Wet meringue

Very often it happens that the whole prepared cream leaves on a layer and a covering of a cake, and on an ornament remains nothing. Either the cream was too liquid and just not suitable for decoration. The situation will be saved by a fast, absolutely inexpensive protein cream , such as a wet meringue, which is very simple to do, while at the same time ideally keeping the shape and coloring well. On the cake, the decoration dries up, is covered with a thin crispy crust, and inside it remains soft.

In the original formula of wet meringue cream there are several very important points:

Recipe for protein cream for decorating cakes wet meringue

Ingredients:

Preparation

Put a pot of water on the stove and pick up the dishes, which are the size suitable for a water bath. This capacity should be quite large, with a margin, because the cream will increase in volume. In this dish, we carefully remove the proteins from the yolks, so that nothing else gets into the cream. Yolks can be used on cream, on shortbread dough or lemon kyrd.

Proteins slightly whisk and put on a water bath. Slowly add sugar and whisk, water while it should already gently boil. Shake for about 10 minutes. If the cream has become thick, there are traces of the corolla or the cream is collected behind the whisk, forming holes in which the bottom is visible, then it is already ready. Remove from heat, add lemonade and vanilla and whisk another 5 minutes to cool slightly, when the mass begins to separate from the bottom and the walls of the cream is ready.

If the cream remains after the decoration, you can put it on paper and in a couple of days you will get dried jewelry, which can be stored in sealed containers.

Especially impressive are the desserts decorated with this cream. About the most popular element of design we will tell below.

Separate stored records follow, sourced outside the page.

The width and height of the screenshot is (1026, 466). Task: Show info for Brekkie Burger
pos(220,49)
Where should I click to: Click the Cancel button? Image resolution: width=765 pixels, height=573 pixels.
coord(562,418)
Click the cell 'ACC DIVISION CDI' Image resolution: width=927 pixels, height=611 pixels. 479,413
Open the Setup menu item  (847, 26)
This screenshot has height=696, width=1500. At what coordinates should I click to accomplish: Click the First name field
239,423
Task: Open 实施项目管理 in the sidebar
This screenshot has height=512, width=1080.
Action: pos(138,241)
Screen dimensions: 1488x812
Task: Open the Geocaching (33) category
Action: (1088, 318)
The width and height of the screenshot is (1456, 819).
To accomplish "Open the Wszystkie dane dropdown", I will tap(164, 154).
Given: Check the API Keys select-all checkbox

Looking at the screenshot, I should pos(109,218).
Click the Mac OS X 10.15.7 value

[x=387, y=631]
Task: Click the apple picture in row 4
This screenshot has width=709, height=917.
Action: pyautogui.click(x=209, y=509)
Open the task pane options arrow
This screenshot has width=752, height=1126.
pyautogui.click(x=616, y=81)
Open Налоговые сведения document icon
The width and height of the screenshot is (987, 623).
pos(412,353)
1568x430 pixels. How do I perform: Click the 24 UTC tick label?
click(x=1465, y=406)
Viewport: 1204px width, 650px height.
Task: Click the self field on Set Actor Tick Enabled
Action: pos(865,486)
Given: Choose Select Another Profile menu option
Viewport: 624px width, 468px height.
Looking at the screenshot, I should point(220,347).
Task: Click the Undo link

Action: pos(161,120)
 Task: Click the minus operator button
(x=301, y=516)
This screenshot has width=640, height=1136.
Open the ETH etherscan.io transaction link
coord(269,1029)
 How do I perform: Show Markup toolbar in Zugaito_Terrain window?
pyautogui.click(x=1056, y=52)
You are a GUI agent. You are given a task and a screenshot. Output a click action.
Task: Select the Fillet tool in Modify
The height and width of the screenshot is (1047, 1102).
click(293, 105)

Roses from a wet meringue master class

We make the base for the rose, hold the bag vertically, squeeze out a three-dimensional drop, gradually raise it and reduce the pressure.

Sharp movement tear off the nozzle from the base.

Make the center of the bud, the nozzle should be at an angle of 45 ° to the flat surface of the base. The wide end of the tip should touch the cone at or slightly below the midpoint, and point the narrow end upward and slightly inward.

Now at the same time we compress the bag, move and rotate the tip of the nozzle. Slowly turn it, drawing a tape around the top of the base overlapping its crown, and then dragging it down to the starting point. You will get a kind of loop.

Now make the top row of 3 petals. Wide edge of the tip is put to the middle point of the bud so that it touches the cream, the narrow end straight up. Squeezing, lifting up, and then down again, thus getting a vertical petal.

And again, grabbing the edge of the first petal, squeeze out the second, and so on only 3 petals, and the latter should cover the beginning of the first.

Now the wide end of the tip is placed just below the center of the petal in the upper row, and the narrow tip is slightly bent from the top of the bud. In this position, we repeat the movements in a semicircle, making 5 petals.

Each subsequent overlaps the edge of the previous one, and the latter necessarily covers the beginning of the first.

The lower row will be of 7 petals. The wide end of the nozzle is below the center of the middle row of petals, and the narrow end of the tip is inclined even more.

Repeat a total of 7 petals, as always the last overlapping the beginning of the first. So from a small point rose rose.

You can also paint inside one wall of the bag and keep it always on top, then the edges of the petals will become colored.